Once mated, the adult couples usually remain paired for life. In her book Freezing Point, Lucy Kavaler reports that a couple, marked with aluminum bands attached to their legs, remained together for five consecutive seasons. Usually the young males return to the very spot where they met their mates the previous year. Often, however, the young females do not return, seeking new mates instead. But they become more stable as they mature.
Emperor penguins breed when the environment is most hostile. Their young hatch in a world of darkness and winds that can blow at hurricane force.
After the female lays her egg, she turns it over to the male. He rolls it up into a pouch consisting of a fold of skin that lies just above his feet and below the rolls of fat on his stomach. The egg is thus protected from the cold. Temperatures may drop to 85 degrees below zero (Fahrenheit), but he continues keeping the egg snugly warm under him. Since the penguin sleeps standing up, the egg is never in danger of falling. In times of storm, he joins the other incubating males, and they huddle close together. They rotate, allowing each one some time in the inner circle and some time out in the cold. While carrying the egg, the male birds have nothing to eat. An emperor penguin may lose twenty-five of his seventy-five pounds at this time.
What about the female? While the male is protecting the egg, she is at sea, storing up food in her body. By the end of two months she returns fat and full. Even if the male has moved from where she left him, she can identify him by his cry. Her return practically coincides with the hatching of the egg. Once, the female is back, the male can place the baby in her care while he goes to sea to build up his strength and weight with food.
The baby penguin rides on its mother’s feet, kept warm under her fold of skin. When it is hungry, the chick sticks its little head out from under her fold and whistles. The mother then regurgitates some of the fish she has eaten, and the baby has a meal. Once the male returns, both parents take turns caring for the chick.
Hazards to Survival
Infant mortality from storms, exposure and the like is high among penguins. In his book The Territorial Imperative, Robert Ardrey observes: “No natural hazard which this planet offers can rival those circumstances assaulting the life expectancy of the emperor penguin’s young.”
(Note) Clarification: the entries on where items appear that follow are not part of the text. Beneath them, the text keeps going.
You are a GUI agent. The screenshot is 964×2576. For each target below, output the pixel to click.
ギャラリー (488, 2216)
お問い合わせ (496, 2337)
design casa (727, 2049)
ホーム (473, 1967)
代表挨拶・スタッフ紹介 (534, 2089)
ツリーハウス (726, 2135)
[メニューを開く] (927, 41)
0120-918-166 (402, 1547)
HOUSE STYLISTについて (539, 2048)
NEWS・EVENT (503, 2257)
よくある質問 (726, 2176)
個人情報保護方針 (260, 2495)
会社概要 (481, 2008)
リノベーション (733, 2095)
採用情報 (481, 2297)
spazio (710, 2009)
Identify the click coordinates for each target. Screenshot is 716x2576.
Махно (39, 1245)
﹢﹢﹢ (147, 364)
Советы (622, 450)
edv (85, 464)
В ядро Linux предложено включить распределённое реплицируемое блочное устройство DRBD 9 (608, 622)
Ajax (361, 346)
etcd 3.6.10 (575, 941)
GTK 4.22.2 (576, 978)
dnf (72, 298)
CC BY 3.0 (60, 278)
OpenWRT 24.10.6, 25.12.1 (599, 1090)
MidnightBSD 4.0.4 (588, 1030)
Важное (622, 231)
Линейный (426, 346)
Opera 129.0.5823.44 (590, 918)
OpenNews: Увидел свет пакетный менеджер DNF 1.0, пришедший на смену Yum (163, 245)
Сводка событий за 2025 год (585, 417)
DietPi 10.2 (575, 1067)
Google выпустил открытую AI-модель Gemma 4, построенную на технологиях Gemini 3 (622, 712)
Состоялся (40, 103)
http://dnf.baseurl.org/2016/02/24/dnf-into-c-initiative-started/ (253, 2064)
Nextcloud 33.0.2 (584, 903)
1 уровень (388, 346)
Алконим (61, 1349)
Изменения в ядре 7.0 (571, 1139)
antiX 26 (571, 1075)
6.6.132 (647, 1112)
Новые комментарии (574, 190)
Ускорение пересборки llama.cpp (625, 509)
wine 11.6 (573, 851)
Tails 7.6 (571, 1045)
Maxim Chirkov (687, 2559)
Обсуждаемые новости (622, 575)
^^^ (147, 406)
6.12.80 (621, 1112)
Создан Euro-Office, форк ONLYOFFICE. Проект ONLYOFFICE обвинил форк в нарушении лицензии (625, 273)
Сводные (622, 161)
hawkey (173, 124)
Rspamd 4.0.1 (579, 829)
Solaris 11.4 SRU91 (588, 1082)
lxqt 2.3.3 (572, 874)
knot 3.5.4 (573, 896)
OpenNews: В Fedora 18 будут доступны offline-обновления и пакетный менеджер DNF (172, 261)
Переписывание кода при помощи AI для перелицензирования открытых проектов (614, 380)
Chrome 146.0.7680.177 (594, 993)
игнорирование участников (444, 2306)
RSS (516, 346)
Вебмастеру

To Adélie penguins, predatory birds like the giant petrels and the Antarctic skuas are a constant danger. Hence, discipline plays a vital role in protecting the chicks of this penguin variety. If a chick wanders just a foot from the nest, the parents in an adjoining nest attack it almost mercilessly, biting it on the back, the head and the flippers, while it struggles to escape. This action may seem severe, but it serves to protect the chick, since it would surely be attacked by skuas if it were to stray from the colony.
Aside from man, emperor penguins have no creature to fear on land. But in the water, sea leopards and killer whales take their toll. When pursued, emperor penguins can take vertical leaps and land feet first on top of a cake of ice as high as five feet above the surface of the water. They also rely on the safety found in numbers. Usually only those who stray become food for predators.
The greatest destroyer of penguin life, however, is not the hunter but starvation. When a natural feeding ground can no longer support them, they soon disappear. If the food supply increases, so do their numbers.
Though penguins look like members of the “tuxedo society,” clearly theirs is not a life of ease. Especially does the emperor penguin keep alive under what appear to be impossible conditions. Yet, it is remarkable that this penguin is so marvelously adapted for its existence. What grand testimony this is to its Masterful Designer, the Creator, Jehovah God!